┌──
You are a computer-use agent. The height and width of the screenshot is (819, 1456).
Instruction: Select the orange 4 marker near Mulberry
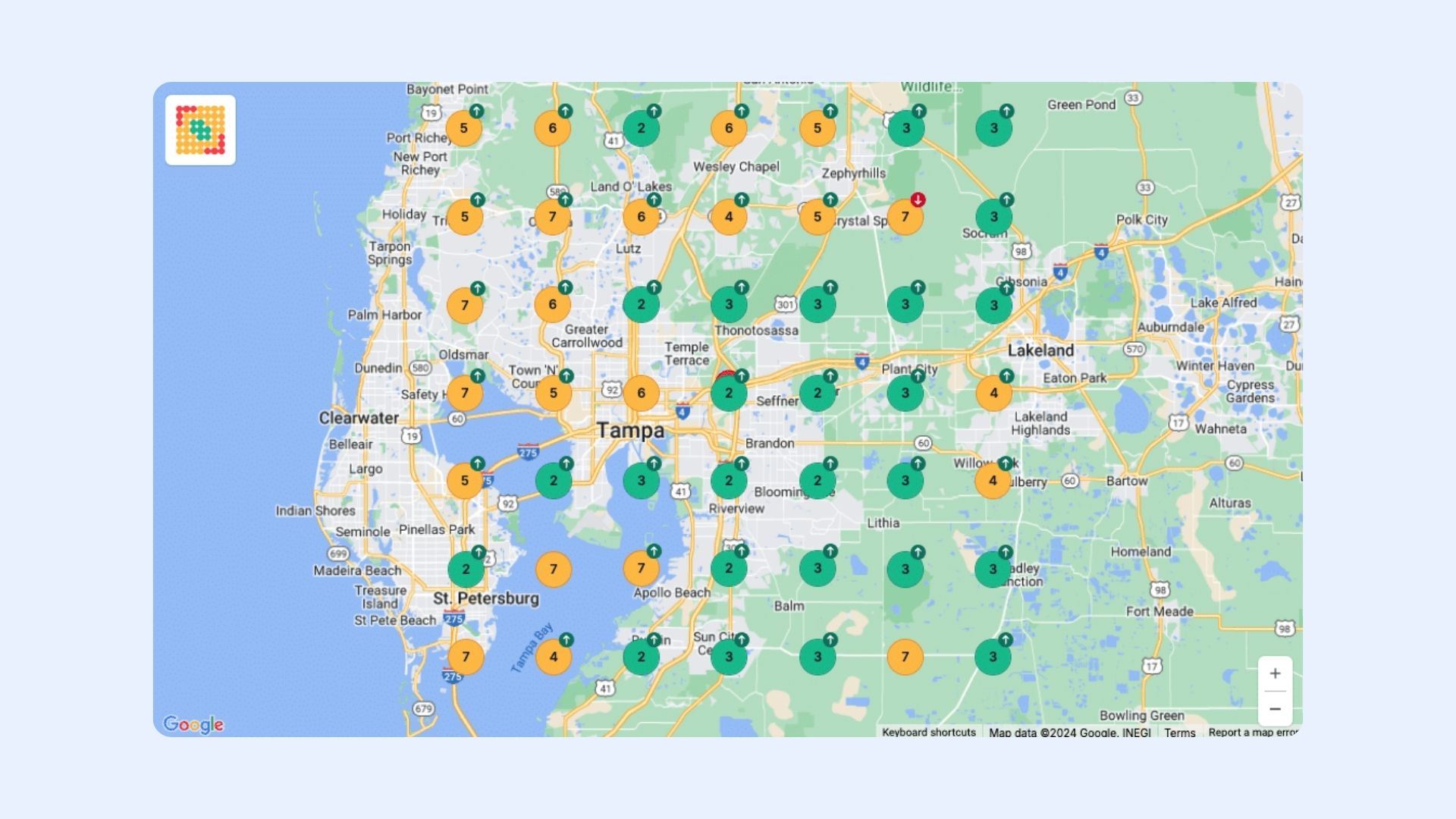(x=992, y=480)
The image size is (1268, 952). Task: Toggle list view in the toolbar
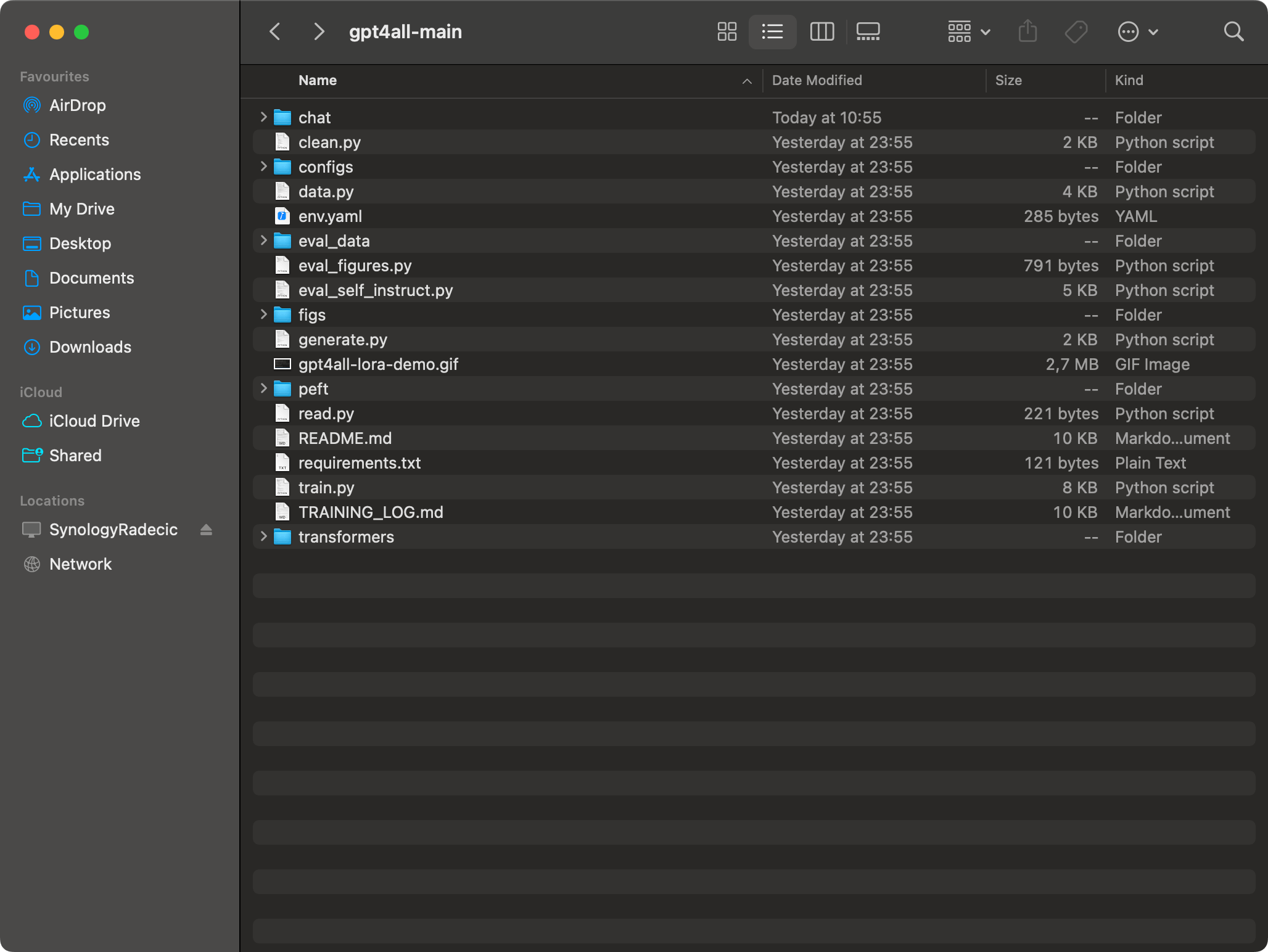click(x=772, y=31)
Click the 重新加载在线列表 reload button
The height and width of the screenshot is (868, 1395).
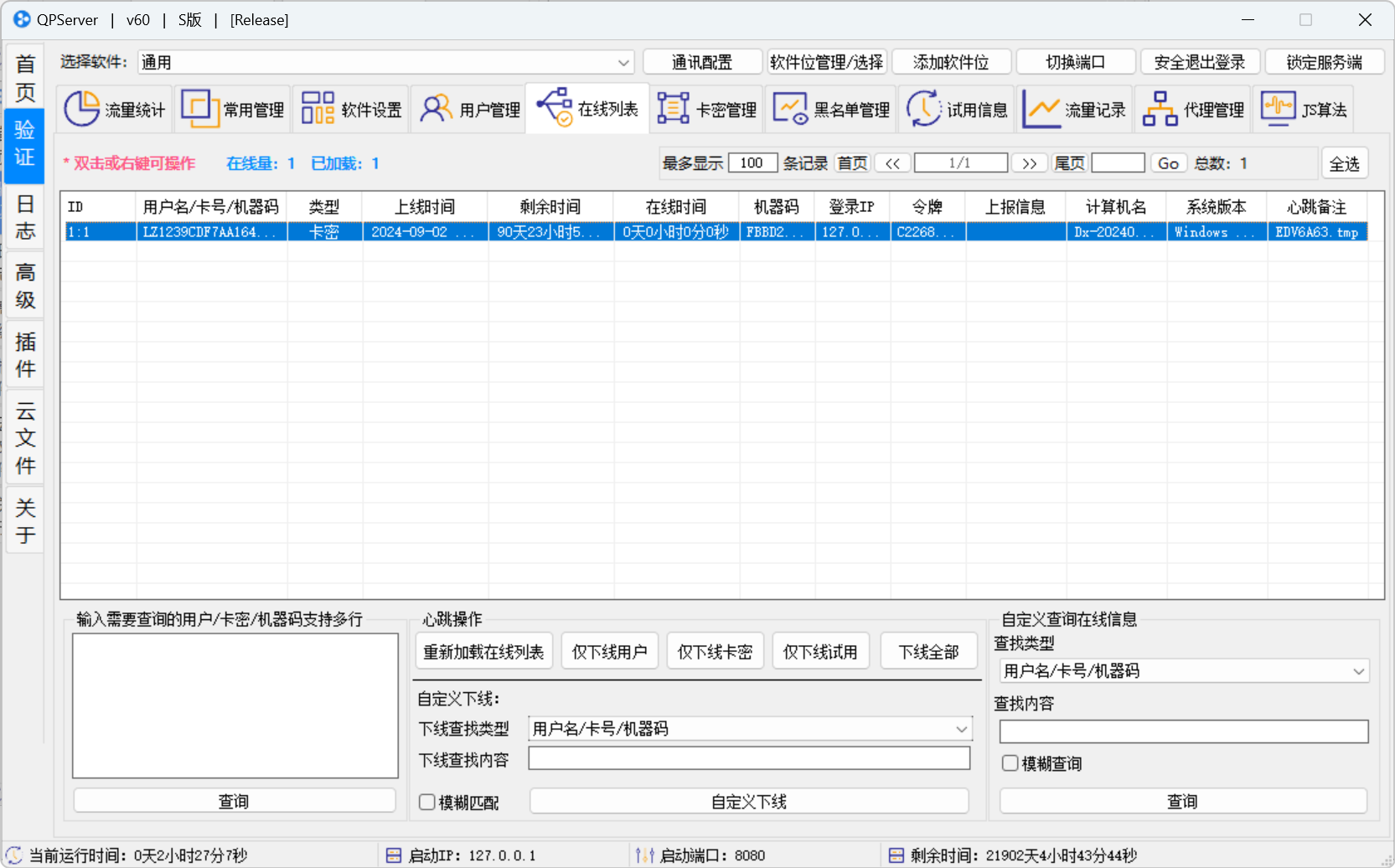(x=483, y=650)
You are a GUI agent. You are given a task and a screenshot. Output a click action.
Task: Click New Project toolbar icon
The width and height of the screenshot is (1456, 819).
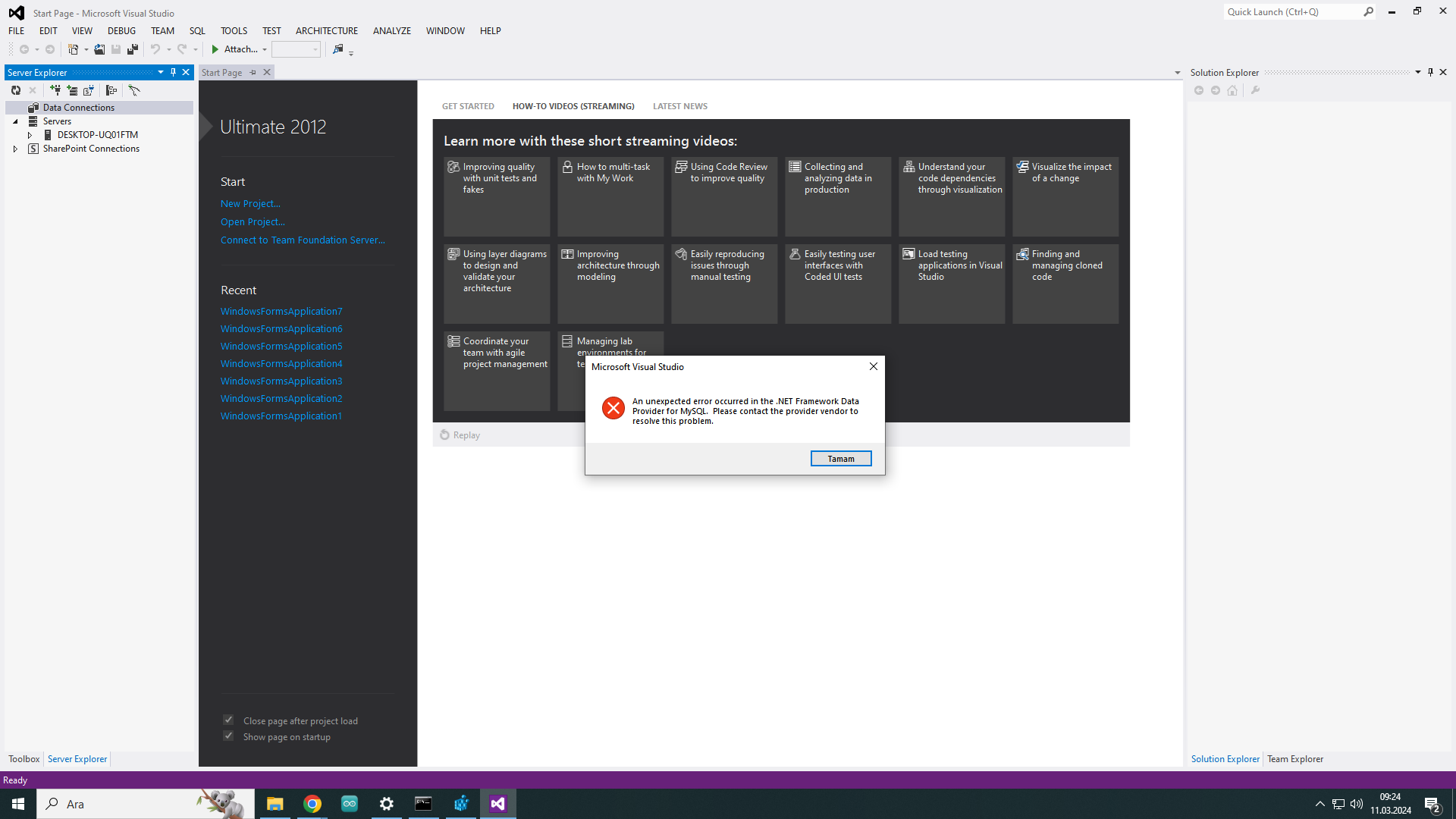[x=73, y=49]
└──
What the task asks: With the images omitted, output all entries exactly as given.

Answer for this exercise:
You are a computer-use agent. The height and width of the screenshot is (819, 1456).
Instruction: Select the orange 4 marker near Mulberry
(x=992, y=480)
The image size is (1268, 952). Task: Toggle list view in the toolbar
click(x=772, y=31)
Click the 重新加载在线列表 reload button
The height and width of the screenshot is (868, 1395).
(x=483, y=650)
You are a GUI agent. You are given a task and a screenshot. Output a click action.
Task: Click New Project toolbar icon
The width and height of the screenshot is (1456, 819).
[x=73, y=49]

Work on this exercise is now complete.